An analysis unit that generates DWI (Diffusion Weighted Image) volume data in which the running information of nerve fibers is held in each voxel by tractography analysis,
An association unit that images the same object as the DWI volume data and associates the non-DWI volume data in which the state information of the object is held in each voxel and the spatial position of the DWI volume data;
A determination unit for determining a display mode of nerve fibers passing through the voxels in the DWI volume data corresponding to the voxels according to the state information held in the voxels in the non-DWI volume data;
An image processing apparatus comprising: a display control unit configured to display a nerve fiber derived from the DWI volume data on a display unit according to a display mode determined for each nerve fiber by the determination unit.   The determining unit identifies a plurality of voxels whose spatial positions correspond to a plurality of voxels through which one nerve fiber passes in the DWI volume data among the voxels in the non-DWI volume data. 2. The display state of each nerve fiber is determined according to the derived representative state information when the voxel of the plurality holds state information and derives representative state information. Image processing device.   3. The image processing apparatus according to claim 1, wherein the determination unit determines a shade of a color for displaying each nerve fiber according to a statistical value that is the state information.   The image processing apparatus according to claim 3, wherein the determination unit assigns color shades based on a maximum value and a minimum value of the statistical values.
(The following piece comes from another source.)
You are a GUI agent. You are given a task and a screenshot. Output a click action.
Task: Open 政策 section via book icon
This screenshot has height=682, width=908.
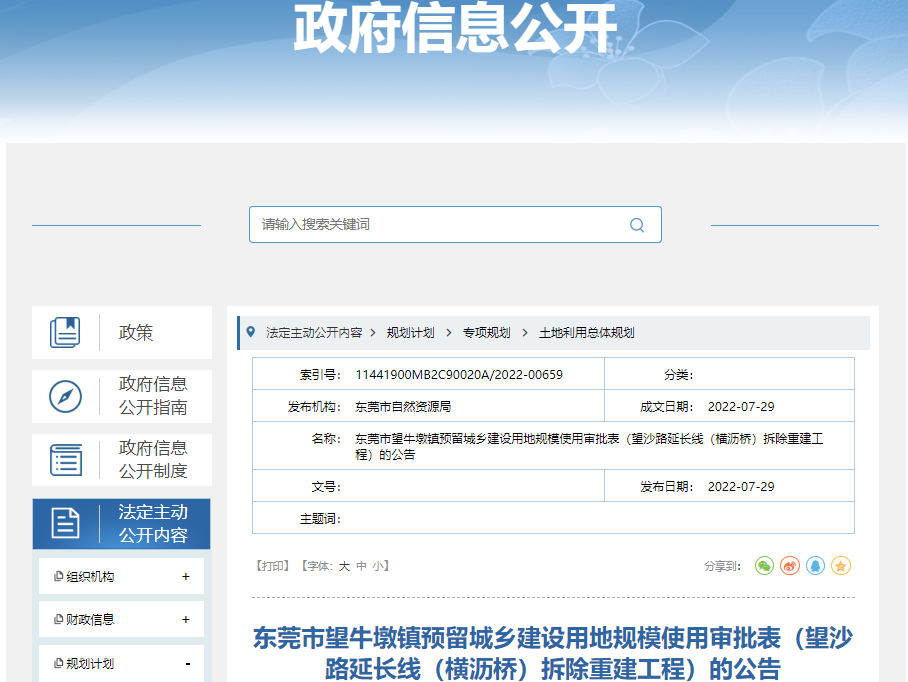pyautogui.click(x=65, y=332)

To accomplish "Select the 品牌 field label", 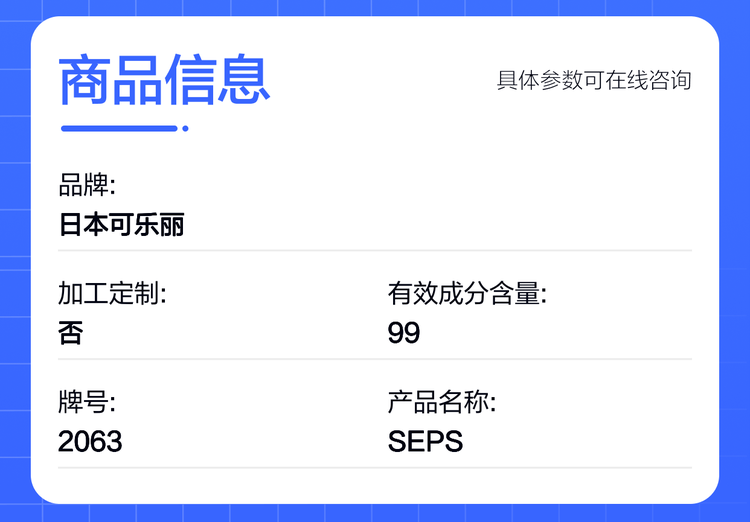I will point(87,185).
The association unit associates the non-DWI volume data, which is an analysis result obtained by performing a predetermined analysis on MRI volume data collected by an MRI (Magnetic Resonance Imaging) apparatus, and the spatial position of the DWI volume data. With
The image processing apparatus according to claim 1, wherein the determination unit determines a display mode of each nerve fiber according to state information that is an analysis result held in a voxel in the non-DWI volume data. The association unit associates a non-DWI volume data that is an analysis result of f (functional) MRI analysis with a spatial position of the DWI volume data,
The determination unit determines the color of each nerve fiber according to the functional field information held in the voxel in the non-DWI volume data, and determines the color shade according to the reliability of the analysis result. The image processing apparatus according to claim 1, wherein: The association unit associates a non-DWI volume data that is an analysis result of PWI (Perfusion Weighted Image) and a spatial position of the DWI volume data,
The image processing apparatus according to claim 1, wherein the determination unit determines a display mode according to a map value held in a voxel in the non-DWI volume data. The association unit associates non-DWI volume data, which is an analysis result of MRS (Magnetic Resonance Spectroscopy), with a spatial position of the DWI volume data,
The image processing apparatus according to claim 1, wherein the determination unit determines a display mode according to a value of CSI (Chemical Shift Imaging) held in a voxel in the non-DWI volume data. The association unit associates a non-DWI volume data that is a T2-weighted image and a spatial position of the DWI volume data,
The image processing apparatus according to claim 1, wherein the determination unit determines a display mode according to a T2 value held in a voxel in the non-DWI volume data. While displaying nerve fibers derived from DWI (Diffusion Weighted Image) volume data on the display unit in a different display mode for each nerve fiber,
An image processing apparatus comprising: a display control unit that displays, together with the display unit, correspondence information indicating correspondence between each display mode and functional field information that is an analysis result of fMRI analysis.